High temperatures are typically deadlier in cities. During the 2003 heatwave in France, the rate of excess mortality was 40% in small and medium-sized towns. In large cities such as Paris, that rate jumped to 141%. And with climate change, the gap has widened. That same summer, Paris was 10°C higher than in rural areas, compared to a difference of just one degree in 1868.

Uninhabitable cities 

Among the cities are on the verge of becoming uninhabitable for humans are Jacobabad in Pakistan, and Ras Al Khaimah in the Persian Gulf. Temperatures can exceed 35°C for several consecutive days, with a humidity level of close to 90%. Under such conditions, the human body struggles to cope. 

Last March, the Arabian Peninsula reached temperatures of over 40 degrees, usually a level of heat not seen before June. Abu Dhabi in the UAE and Shanghai, China, are among the most vulnerable to extreme heat, and Jakarta, Indonesia is reported to be the fastest-sinking city in the world. No continent is spared by climate change: summer temperatures in Buenos Aires are rising faster than the global average. 

In an effort to cope with the increasing threat of overheating and submerged cities, cooling measures being implemented worldwide were presented at COP26 earlier this month, with the support of AFD. “We have produced a guide, the result of a collaboration between AFD and ADEME, the French Agency for Ecological Transition,” says Samuel Lefèvre, AFD’s city and climate expert. “This publication is a compilation of feedback: in recent years, to increase their resilience to heat, certain cities around the world have been trialling various types of urban development.” 

View the guide “Urban cooling solutions

Several projects, some of which have been financed by AFD, propose different measures for coping with climate change in line with the implementation of the Paris Agreement on climate change. 

© Zenacity

In the new city of Zenata, in Morocco, thermodynamic studies have been conducted to identify the direction of prevailing winds in order to naturally ventilate the city. The cooling effects of several potential urban shapes and networks were simulated, as well as the so-called “aeraulic networks”. Zenata can thus benefit from its position with an opening to the sea, the dominance of cool winds from the north, and the mountains to the east, to naturally cool the city. 

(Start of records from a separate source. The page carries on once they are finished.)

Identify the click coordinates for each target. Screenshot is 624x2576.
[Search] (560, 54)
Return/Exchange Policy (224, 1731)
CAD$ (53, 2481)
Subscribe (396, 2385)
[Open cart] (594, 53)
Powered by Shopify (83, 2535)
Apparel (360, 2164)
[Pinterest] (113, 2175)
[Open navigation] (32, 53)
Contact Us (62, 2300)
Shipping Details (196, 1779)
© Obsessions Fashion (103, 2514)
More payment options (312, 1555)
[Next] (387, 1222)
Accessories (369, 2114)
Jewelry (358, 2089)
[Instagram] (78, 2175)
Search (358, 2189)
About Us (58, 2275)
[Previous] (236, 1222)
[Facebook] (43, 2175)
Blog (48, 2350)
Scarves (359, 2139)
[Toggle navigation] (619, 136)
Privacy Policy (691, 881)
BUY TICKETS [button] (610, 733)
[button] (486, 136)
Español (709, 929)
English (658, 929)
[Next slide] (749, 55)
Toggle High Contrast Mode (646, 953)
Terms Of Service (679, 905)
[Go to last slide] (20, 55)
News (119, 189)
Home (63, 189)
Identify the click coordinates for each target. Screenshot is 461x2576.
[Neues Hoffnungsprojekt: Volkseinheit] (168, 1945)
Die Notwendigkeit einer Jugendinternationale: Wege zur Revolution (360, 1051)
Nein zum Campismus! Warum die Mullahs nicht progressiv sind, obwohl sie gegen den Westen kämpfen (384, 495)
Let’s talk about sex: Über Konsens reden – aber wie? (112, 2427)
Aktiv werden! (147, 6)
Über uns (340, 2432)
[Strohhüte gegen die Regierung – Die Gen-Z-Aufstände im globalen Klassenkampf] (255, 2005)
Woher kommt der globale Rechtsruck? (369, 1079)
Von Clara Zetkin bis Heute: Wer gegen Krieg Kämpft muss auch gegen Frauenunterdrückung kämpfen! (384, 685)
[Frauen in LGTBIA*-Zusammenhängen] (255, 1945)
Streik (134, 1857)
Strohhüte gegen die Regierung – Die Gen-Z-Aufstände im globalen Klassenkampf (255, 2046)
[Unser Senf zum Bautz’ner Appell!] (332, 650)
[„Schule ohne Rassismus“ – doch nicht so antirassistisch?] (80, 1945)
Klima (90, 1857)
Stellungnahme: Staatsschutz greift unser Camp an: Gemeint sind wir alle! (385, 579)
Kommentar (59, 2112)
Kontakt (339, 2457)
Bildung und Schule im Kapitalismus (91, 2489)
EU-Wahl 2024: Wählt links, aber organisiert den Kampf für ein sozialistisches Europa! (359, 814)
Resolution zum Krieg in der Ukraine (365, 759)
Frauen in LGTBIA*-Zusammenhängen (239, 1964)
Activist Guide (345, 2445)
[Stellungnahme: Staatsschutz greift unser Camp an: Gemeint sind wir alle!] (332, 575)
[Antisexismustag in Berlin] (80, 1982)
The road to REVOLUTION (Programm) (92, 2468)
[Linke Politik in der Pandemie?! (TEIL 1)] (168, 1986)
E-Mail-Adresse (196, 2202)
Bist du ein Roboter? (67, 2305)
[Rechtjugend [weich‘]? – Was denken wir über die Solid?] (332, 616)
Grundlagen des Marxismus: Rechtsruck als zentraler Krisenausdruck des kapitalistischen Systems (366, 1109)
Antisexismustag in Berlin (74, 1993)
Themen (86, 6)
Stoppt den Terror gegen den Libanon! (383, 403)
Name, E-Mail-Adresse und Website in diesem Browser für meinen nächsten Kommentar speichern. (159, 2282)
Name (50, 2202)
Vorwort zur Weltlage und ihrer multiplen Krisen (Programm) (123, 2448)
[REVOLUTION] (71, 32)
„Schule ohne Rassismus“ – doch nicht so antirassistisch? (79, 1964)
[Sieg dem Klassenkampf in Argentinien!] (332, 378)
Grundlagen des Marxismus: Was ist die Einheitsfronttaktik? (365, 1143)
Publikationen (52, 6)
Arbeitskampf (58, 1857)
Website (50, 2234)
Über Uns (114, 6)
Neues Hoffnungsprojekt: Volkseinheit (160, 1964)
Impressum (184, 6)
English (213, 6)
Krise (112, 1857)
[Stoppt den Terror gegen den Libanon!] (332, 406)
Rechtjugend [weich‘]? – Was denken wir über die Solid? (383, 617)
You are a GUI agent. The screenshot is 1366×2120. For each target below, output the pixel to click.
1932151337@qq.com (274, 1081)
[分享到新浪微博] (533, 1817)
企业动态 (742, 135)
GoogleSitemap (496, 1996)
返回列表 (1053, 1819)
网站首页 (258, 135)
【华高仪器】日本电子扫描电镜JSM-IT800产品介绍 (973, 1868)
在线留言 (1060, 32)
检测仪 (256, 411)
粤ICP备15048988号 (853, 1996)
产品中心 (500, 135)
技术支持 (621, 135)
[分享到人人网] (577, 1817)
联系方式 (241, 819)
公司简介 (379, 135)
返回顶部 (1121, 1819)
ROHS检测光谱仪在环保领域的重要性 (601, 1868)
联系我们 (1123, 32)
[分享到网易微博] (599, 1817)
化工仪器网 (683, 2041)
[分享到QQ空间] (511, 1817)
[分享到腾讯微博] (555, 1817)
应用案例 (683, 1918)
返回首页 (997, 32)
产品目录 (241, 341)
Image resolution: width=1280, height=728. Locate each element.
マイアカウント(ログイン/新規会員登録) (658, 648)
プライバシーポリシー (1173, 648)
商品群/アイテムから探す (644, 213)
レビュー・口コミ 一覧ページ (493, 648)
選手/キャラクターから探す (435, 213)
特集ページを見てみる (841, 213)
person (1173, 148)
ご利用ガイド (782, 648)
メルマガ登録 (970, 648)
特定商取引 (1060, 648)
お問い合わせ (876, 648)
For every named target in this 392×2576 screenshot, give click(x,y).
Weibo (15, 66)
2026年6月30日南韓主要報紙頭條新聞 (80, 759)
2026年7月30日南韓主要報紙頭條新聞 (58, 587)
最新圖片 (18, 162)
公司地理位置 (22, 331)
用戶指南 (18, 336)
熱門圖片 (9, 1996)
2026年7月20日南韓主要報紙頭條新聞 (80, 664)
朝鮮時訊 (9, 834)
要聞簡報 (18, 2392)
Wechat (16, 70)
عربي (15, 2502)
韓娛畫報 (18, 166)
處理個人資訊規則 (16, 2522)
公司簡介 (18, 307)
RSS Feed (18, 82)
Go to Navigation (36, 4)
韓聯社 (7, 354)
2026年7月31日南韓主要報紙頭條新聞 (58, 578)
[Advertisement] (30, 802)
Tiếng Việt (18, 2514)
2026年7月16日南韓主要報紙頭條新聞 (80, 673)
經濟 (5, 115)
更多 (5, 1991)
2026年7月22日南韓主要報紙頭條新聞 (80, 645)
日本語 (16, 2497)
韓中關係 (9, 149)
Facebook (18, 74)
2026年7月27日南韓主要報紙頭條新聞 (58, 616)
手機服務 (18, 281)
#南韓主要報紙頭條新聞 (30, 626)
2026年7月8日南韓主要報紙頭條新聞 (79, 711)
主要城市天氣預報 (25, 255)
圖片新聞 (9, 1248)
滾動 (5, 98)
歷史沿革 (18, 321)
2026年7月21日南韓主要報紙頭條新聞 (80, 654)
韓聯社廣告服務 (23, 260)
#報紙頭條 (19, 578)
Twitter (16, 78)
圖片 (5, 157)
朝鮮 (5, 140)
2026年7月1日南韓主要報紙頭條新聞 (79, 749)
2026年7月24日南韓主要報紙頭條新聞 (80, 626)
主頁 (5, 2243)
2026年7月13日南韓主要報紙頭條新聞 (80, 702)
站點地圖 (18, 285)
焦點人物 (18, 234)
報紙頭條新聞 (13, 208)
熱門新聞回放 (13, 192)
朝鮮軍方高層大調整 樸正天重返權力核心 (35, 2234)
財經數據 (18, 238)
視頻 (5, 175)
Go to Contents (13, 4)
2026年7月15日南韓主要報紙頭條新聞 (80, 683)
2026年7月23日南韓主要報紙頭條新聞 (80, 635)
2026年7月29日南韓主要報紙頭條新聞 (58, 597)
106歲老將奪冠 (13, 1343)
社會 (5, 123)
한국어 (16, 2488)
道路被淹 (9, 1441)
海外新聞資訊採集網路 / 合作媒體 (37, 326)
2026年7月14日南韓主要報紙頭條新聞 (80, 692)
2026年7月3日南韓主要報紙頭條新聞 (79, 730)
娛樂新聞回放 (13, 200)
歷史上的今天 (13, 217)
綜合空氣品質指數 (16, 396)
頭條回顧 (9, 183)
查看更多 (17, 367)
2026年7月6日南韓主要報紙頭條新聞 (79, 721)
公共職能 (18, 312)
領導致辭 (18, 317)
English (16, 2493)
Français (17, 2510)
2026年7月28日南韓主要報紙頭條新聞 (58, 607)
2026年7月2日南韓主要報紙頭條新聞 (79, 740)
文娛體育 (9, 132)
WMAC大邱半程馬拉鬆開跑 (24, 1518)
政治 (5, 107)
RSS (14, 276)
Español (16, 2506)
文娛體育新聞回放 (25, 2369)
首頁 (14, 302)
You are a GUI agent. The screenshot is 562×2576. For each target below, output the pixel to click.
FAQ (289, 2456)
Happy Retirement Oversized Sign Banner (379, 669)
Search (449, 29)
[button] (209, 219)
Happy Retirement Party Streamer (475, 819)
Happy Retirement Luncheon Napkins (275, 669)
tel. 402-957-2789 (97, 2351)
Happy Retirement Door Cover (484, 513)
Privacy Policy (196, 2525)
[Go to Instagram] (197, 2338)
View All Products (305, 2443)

In addition to the formation of heat islands, there is also a risk of flooding. To help prevent this, many green spaces have been created in Zenata to absorb water. These vegetated areas cover 470 hectares of the city, i.e. one third of the land area. Many adaptations have been made with the financial support of AFD and the city hopes to be recognized as an “eco-city” by 2030. 

In the commune of La Possession, in the north-west of Reunion Island, the aim is to make the “Cœur de ville” Urban Development Zone (ZAC) a “garden city” to provide natural cooling. Faced with the risks of cyclones, floods and extreme heatwaves, the district’s surface land has been designed to maximize soil permeability. Outside of the vegetated areas, 50% of the soil is permeable. Landscaped channels have also been created to store rainwater and direct it naturally to drains. The goal is to avoid the use of pipes and to encourage what is called "evapotranspiration" - a process of evaporation from the land surface plus transpiration from plants.

© LEU Réunion

To limit the use of air conditioning, the layout of the streets and buildings has been very carefully thought out, with the installation of innovations such as sunshade devices, to reduce exposure to solar radiation. In 2013, AFD granted a €14 million loan to finance two development concessions in La Réunion, including the “Cœur de Ville” ZAC.
In Brazil, the Barigüi riverbank development project aims to manage flood risks and create green public spaces, in line with its approach to protect biodiversity in the city. Urban cooling appears to be a co-benefit of this kind of development. 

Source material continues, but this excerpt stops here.